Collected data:
● ● ● ● ● ● ●
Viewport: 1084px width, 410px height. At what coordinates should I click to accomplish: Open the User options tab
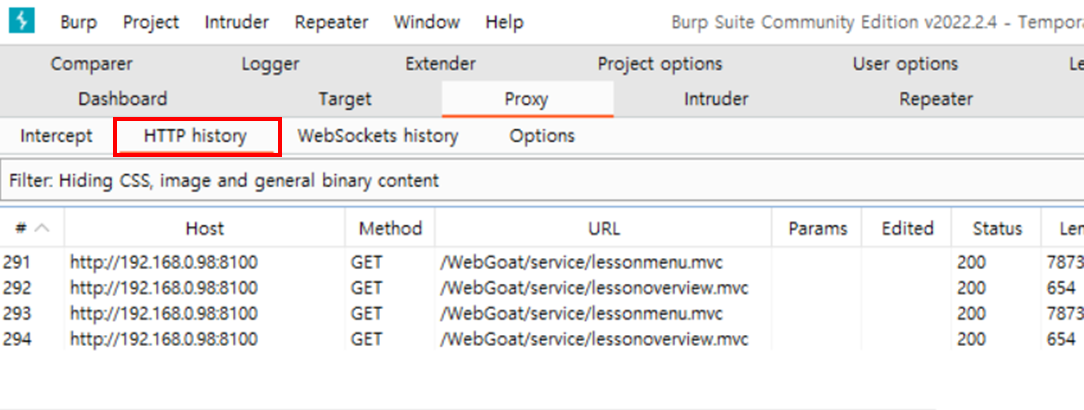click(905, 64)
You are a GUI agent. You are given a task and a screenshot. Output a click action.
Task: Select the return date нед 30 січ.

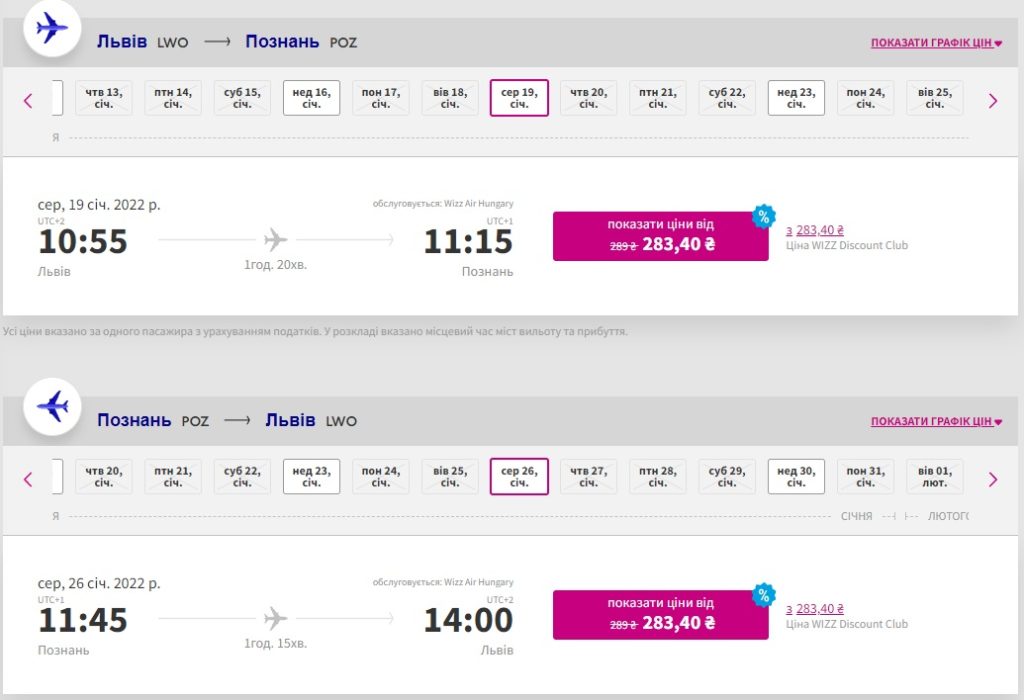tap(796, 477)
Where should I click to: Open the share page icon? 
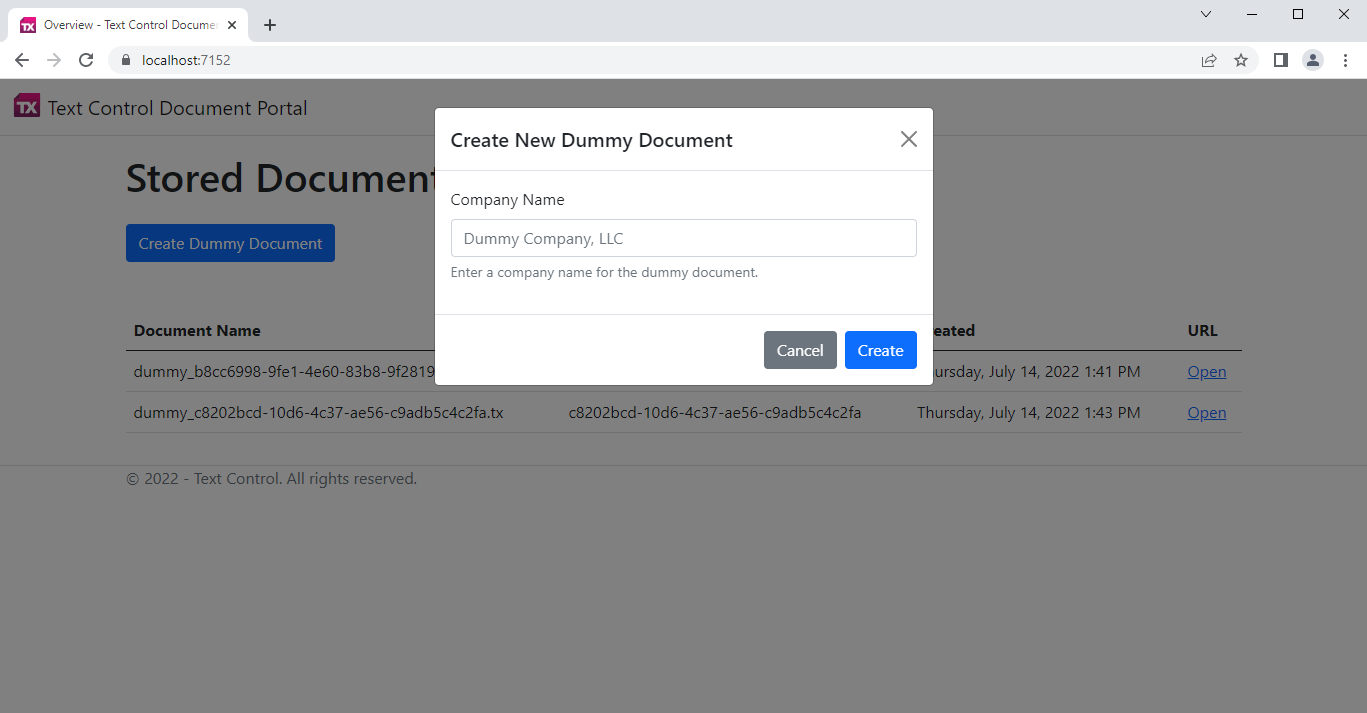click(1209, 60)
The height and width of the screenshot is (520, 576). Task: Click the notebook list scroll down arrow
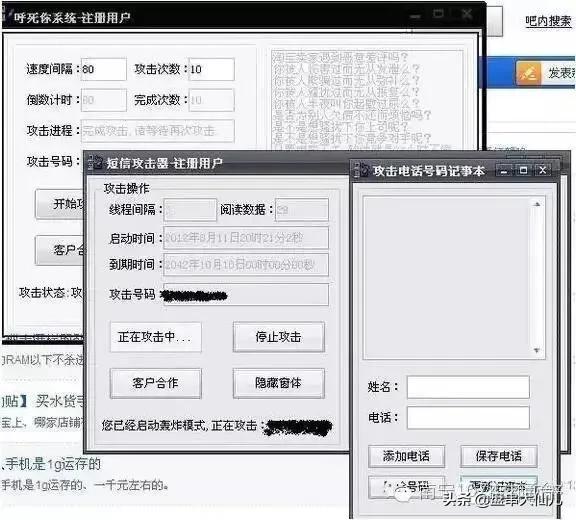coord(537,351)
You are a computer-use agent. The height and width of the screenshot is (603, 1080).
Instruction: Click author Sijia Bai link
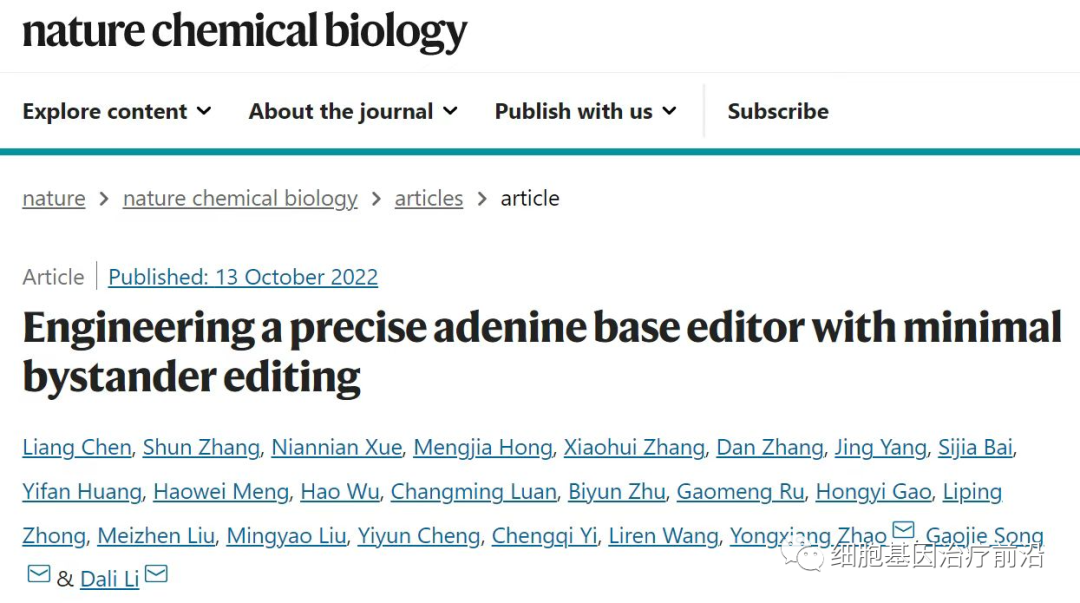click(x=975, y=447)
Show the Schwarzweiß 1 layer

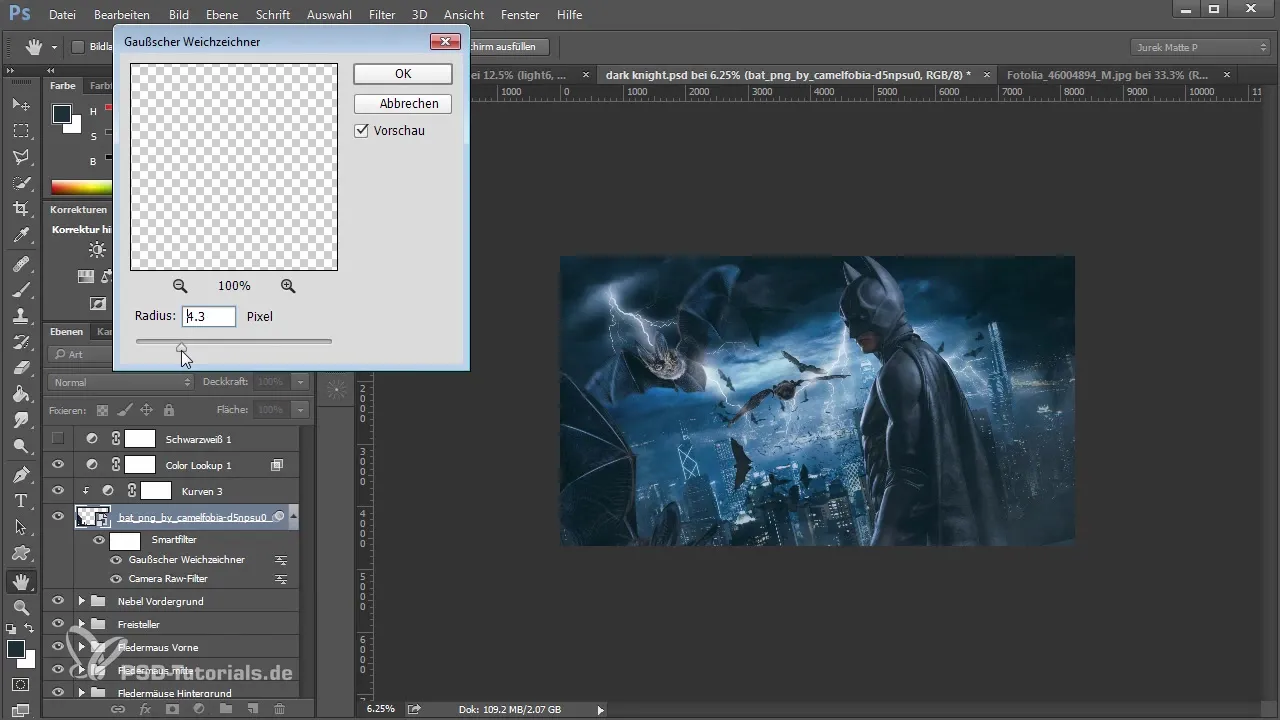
● ● ● ● ● ● ●
Output the data above verbatim, pictures excluded.

# Result
Viewport: 1084px width, 410px height. At what coordinates should I click to accomplish: Open the User options tab
click(905, 64)
You are a GUI agent. You are given a task and a screenshot. Output a click action.
Task: Select the return date нед 30 січ.

tap(796, 477)
Where should I click to: Open the share page icon? 
click(1209, 60)
The height and width of the screenshot is (520, 576). Task: Click the notebook list scroll down arrow
coord(537,351)
You are a computer-use agent. The height and width of the screenshot is (603, 1080).
Instruction: Click author Sijia Bai link
click(x=975, y=447)
Show the Schwarzweiß 1 layer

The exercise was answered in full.